I Carabinieri Forestali di Boscoreale insieme alle Guardie Giurate Venatorie-Zoofile del WWF Italia, sono intervenute a Poggiomarino in località Fornillo, in un appezzamento di terreno privato. Qui hanno accertato la presenza di una rete da uccellagione a sbalzo di circa 4 metri x 2,50, per la cattura di cardellini ed altri fringillidi. Il controllo era finalizzato all’accertamento di reati in danno dell’ambiente e della fauna selvatica. È stato possibile accertare un reato per la detenzione e la cattura illegale di avifauna particolarmente protetta. Sono stati sequestrati numerosi esemplari di avifauna selvatica particolarmente protetta: 8 Cardellini, ed un lucherino.

Degli 8 cardellini, 2 erano “zimbelli” usati come richiami vivi che vengono legati con un filo di spago tra la testa e le ali, per poi essere legati vicino la rete da cattura. che tramite una corda vengono strattonati dall’uccellatore, per farli alzare in volo, in modo da attirare in trappola gli uccelli della stessa specie di passaggio. Spesso questa pratica è davvero brutale perché i poveri uccellini subiscono maltrattamenti indicibili. Sono stati sequestrati, inoltre, una Rete di circa 4 metri di lunghezza ed una mini radio con porta usb e vari attrezzi che servono per la cattura di avifauna di passo.
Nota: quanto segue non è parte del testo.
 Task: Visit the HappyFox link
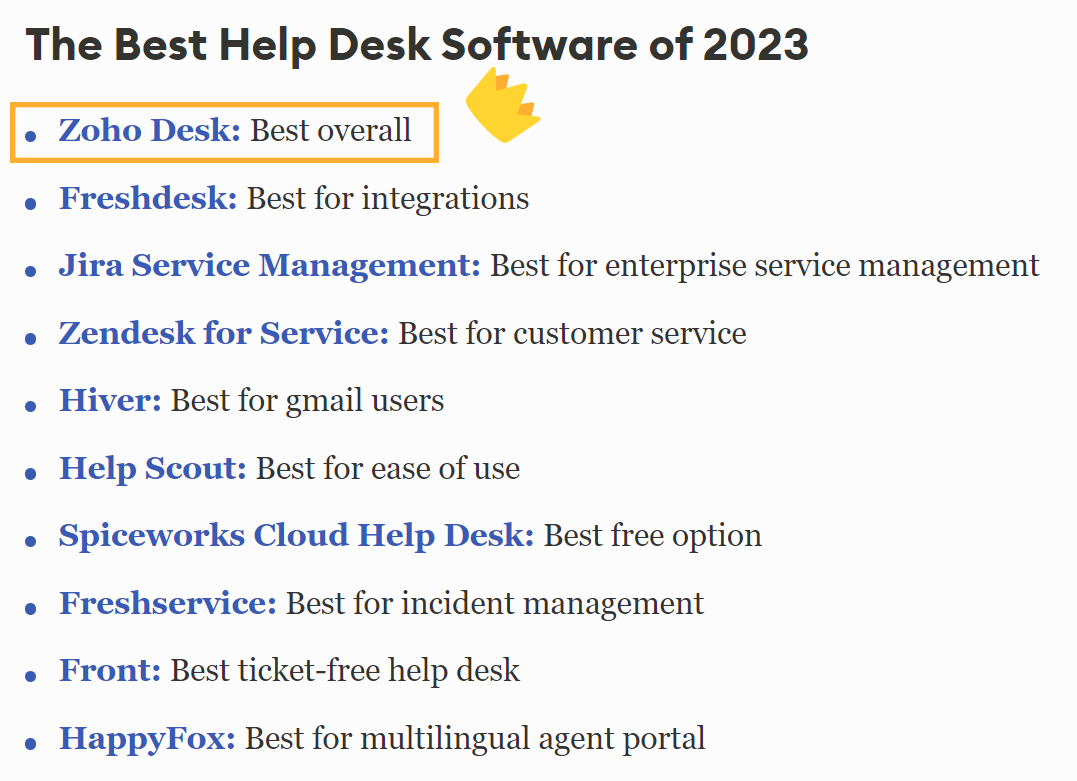coord(147,739)
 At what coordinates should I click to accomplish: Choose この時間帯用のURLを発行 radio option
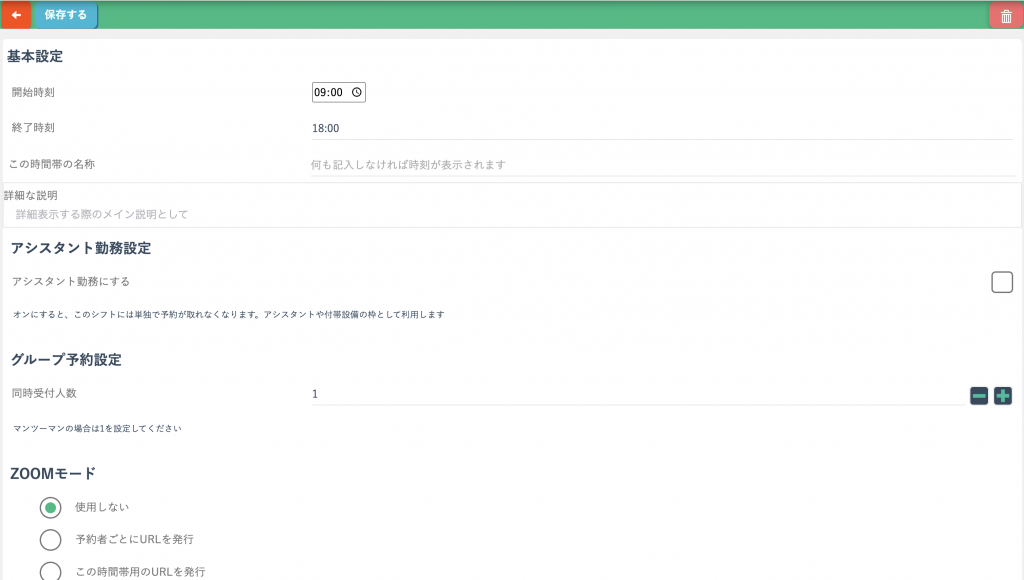point(50,571)
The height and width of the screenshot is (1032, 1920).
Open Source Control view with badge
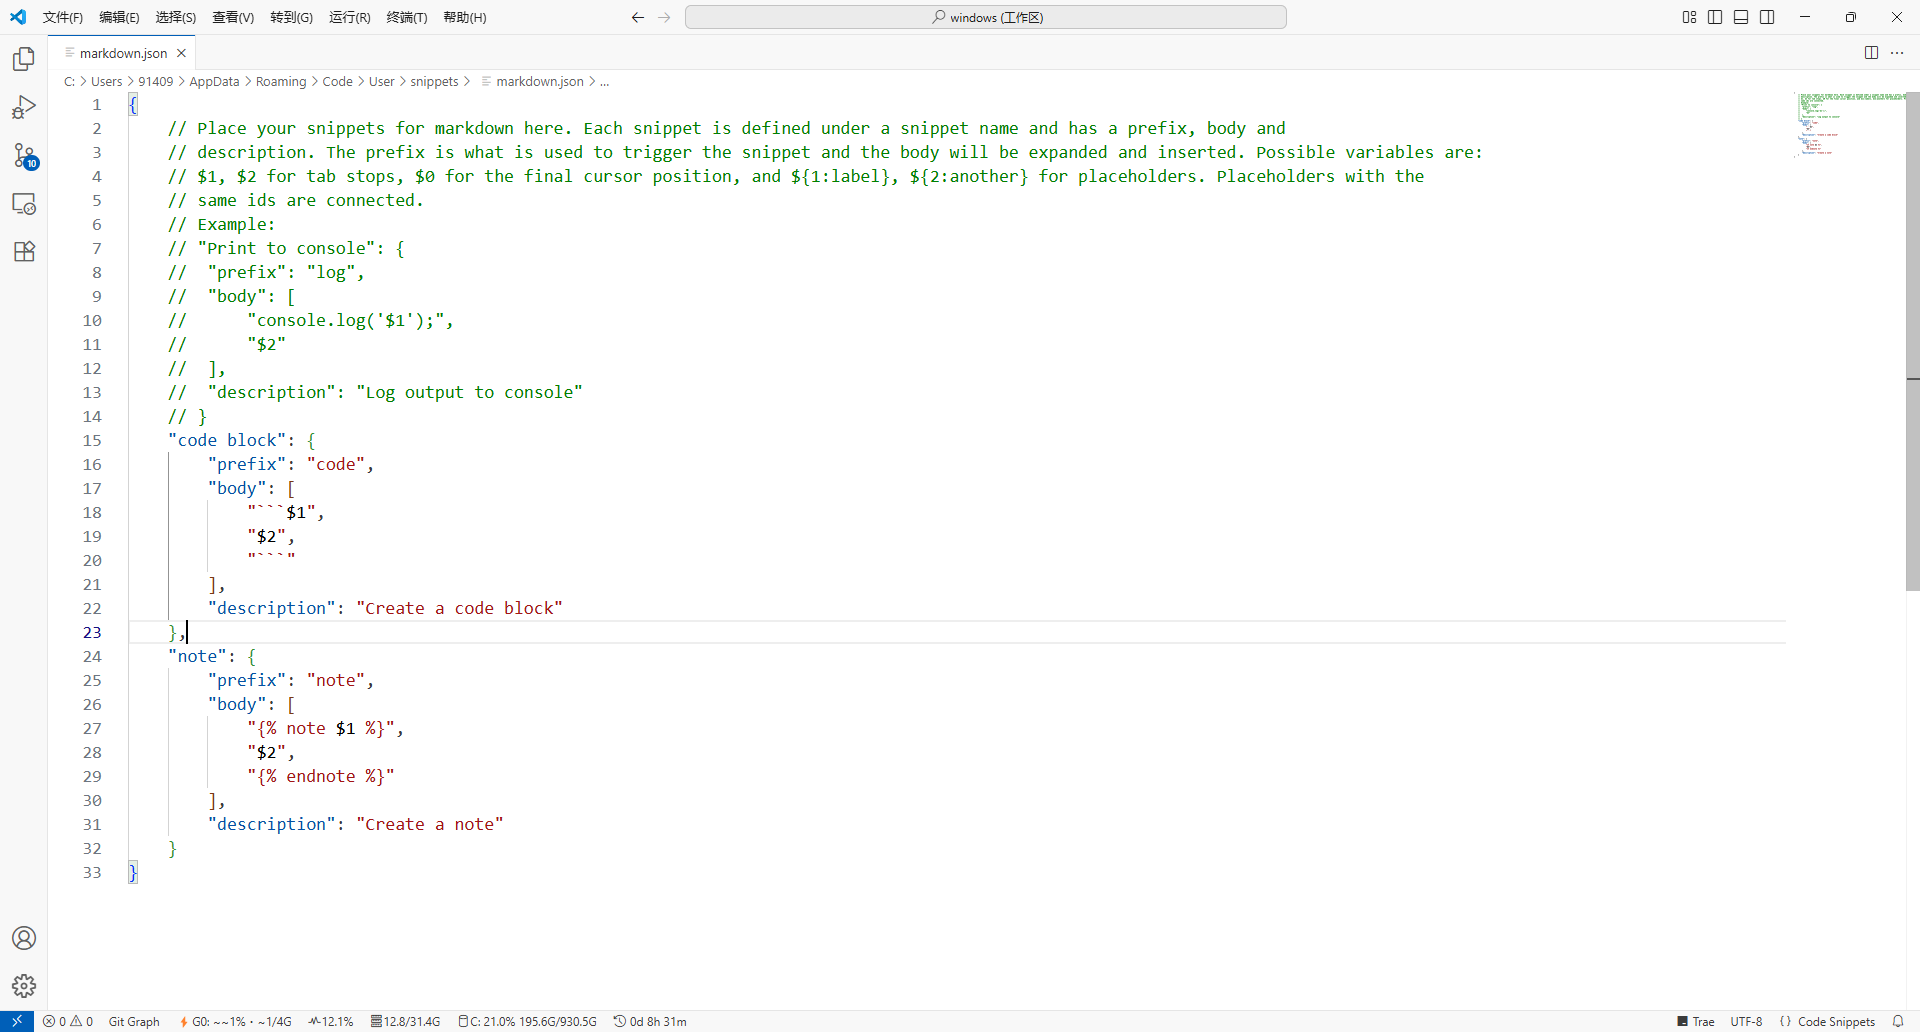pyautogui.click(x=24, y=155)
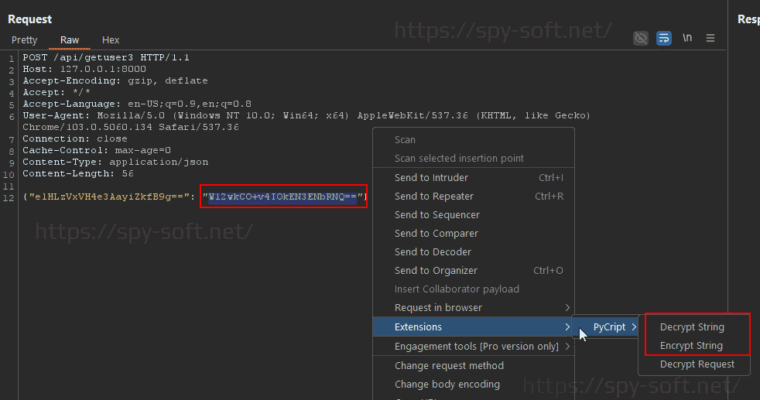Expand the Request in browser submenu

438,308
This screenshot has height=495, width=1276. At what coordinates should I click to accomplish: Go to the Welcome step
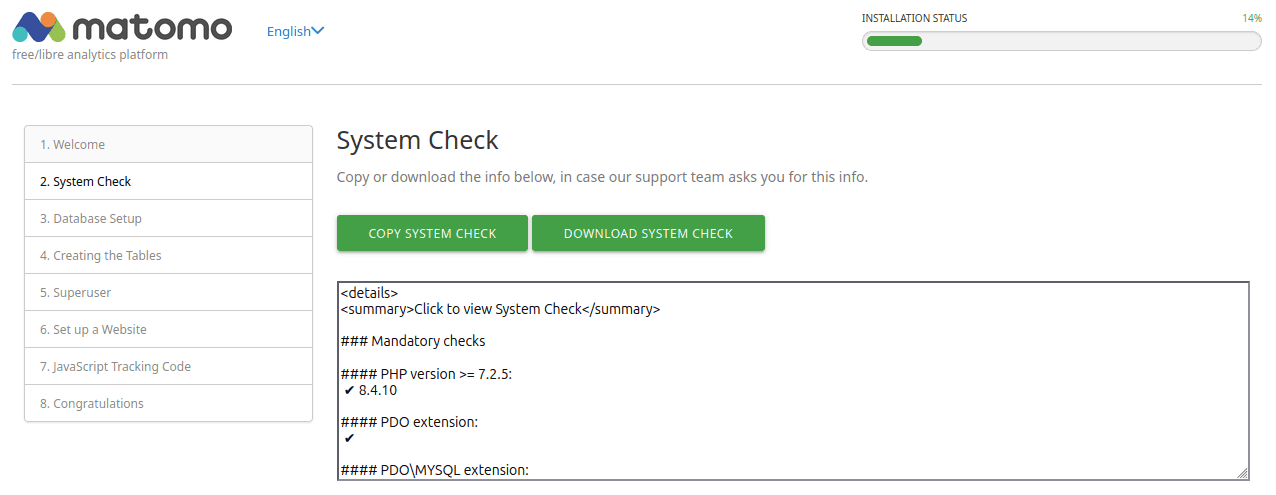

La sola detenzione di questi esemplari di uccelli costituisce illecito penale, ma è evidente che la cattura di tali uccelli sia finalizzato al commercio illegale, si tenga conto che alcuni esemplari di cardellini hanno un valore usuale sul mercato che varia da 10 euro fino ad aumentare, per le doti canore, (considerati campioni di canto) fino ad arrivare a prezzi stratosferici pagati anche decine migliaia di euro.